[Stored data]
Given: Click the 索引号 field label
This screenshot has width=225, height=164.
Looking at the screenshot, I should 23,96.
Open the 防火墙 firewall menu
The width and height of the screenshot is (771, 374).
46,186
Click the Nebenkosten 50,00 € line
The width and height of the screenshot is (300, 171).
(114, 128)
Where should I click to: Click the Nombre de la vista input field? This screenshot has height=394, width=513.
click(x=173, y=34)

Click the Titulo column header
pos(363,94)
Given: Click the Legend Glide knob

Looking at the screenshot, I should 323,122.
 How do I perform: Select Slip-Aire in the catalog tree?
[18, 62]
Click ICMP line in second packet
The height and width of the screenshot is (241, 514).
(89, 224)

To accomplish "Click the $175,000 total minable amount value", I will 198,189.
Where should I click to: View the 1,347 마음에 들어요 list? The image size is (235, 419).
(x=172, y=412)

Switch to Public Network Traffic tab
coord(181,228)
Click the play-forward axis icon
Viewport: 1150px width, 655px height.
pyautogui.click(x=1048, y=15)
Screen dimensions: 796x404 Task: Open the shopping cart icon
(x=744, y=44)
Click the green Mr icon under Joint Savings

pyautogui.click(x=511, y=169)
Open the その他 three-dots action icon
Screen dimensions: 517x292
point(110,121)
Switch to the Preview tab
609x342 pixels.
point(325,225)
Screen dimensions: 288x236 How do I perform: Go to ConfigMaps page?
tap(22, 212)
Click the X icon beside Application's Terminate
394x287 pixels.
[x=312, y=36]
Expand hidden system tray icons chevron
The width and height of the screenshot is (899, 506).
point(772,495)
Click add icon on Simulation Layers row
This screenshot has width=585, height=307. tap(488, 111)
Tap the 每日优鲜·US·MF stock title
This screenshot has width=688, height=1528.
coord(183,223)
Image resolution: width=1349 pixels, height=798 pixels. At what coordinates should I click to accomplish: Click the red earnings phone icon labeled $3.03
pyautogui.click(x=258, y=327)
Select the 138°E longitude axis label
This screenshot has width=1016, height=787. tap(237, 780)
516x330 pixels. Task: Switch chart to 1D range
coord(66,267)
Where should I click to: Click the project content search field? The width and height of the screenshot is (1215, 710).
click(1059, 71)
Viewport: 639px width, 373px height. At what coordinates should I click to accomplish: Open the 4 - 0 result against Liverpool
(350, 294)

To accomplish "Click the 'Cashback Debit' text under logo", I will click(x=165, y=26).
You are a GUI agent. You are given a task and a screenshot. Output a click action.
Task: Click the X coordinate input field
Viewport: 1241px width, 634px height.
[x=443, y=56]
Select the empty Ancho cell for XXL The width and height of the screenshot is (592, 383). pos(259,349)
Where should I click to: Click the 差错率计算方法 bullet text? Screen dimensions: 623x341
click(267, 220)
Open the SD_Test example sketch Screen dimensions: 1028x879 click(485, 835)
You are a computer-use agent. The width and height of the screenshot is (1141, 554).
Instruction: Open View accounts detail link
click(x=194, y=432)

- What to work on
A verbatim copy of all the entries above is requested.

- Task answer
Given: Click the 索引号 field label
This screenshot has width=225, height=164.
Looking at the screenshot, I should 23,96.
Open the 防火墙 firewall menu
The width and height of the screenshot is (771, 374).
46,186
Click the Nebenkosten 50,00 € line
The width and height of the screenshot is (300, 171).
(114, 128)
Where should I click to: Click the Nombre de la vista input field? This screenshot has height=394, width=513.
click(x=173, y=34)

Click the Titulo column header
pos(363,94)
Given: Click the Legend Glide knob

Looking at the screenshot, I should 323,122.
 How do I perform: Select Slip-Aire in the catalog tree?
[18, 62]
Click ICMP line in second packet
The height and width of the screenshot is (241, 514).
(89, 224)

To accomplish "Click the $175,000 total minable amount value", I will 198,189.
Where should I click to: View the 1,347 마음에 들어요 list? The image size is (235, 419).
(x=172, y=412)

Switch to Public Network Traffic tab
coord(181,228)
Click the play-forward axis icon
Viewport: 1150px width, 655px height.
pyautogui.click(x=1048, y=15)
Screen dimensions: 796x404 Task: Open the shopping cart icon
(x=744, y=44)
Click the green Mr icon under Joint Savings

pyautogui.click(x=511, y=169)
Open the その他 three-dots action icon
Screen dimensions: 517x292
point(110,121)
Switch to the Preview tab
609x342 pixels.
point(325,225)
Screen dimensions: 288x236 How do I perform: Go to ConfigMaps page?
tap(22, 212)
Click the X icon beside Application's Terminate
394x287 pixels.
[x=312, y=36]
Expand hidden system tray icons chevron
The width and height of the screenshot is (899, 506).
point(772,495)
Click add icon on Simulation Layers row
This screenshot has width=585, height=307. tap(488, 111)
Tap the 每日优鲜·US·MF stock title
This screenshot has width=688, height=1528.
coord(183,223)
Image resolution: width=1349 pixels, height=798 pixels. At what coordinates should I click to accomplish: Click the red earnings phone icon labeled $3.03
pyautogui.click(x=258, y=327)
Select the 138°E longitude axis label
This screenshot has width=1016, height=787. tap(237, 780)
516x330 pixels. Task: Switch chart to 1D range
coord(66,267)
Where should I click to: Click the project content search field? The width and height of the screenshot is (1215, 710).
click(1059, 71)
Viewport: 639px width, 373px height. At what coordinates should I click to accomplish: Open the 4 - 0 result against Liverpool
(350, 294)

To accomplish "Click the 'Cashback Debit' text under logo", I will click(x=165, y=26).
You are a GUI agent. You are given a task and a screenshot. Output a click action.
Task: Click the X coordinate input field
Viewport: 1241px width, 634px height.
[x=443, y=56]
Select the empty Ancho cell for XXL The width and height of the screenshot is (592, 383). pos(259,349)
Where should I click to: Click the 差错率计算方法 bullet text? Screen dimensions: 623x341
click(267, 220)
Open the SD_Test example sketch Screen dimensions: 1028x879 click(485, 835)
You are a computer-use agent. The width and height of the screenshot is (1141, 554).
Instruction: Open View accounts detail link
click(x=194, y=432)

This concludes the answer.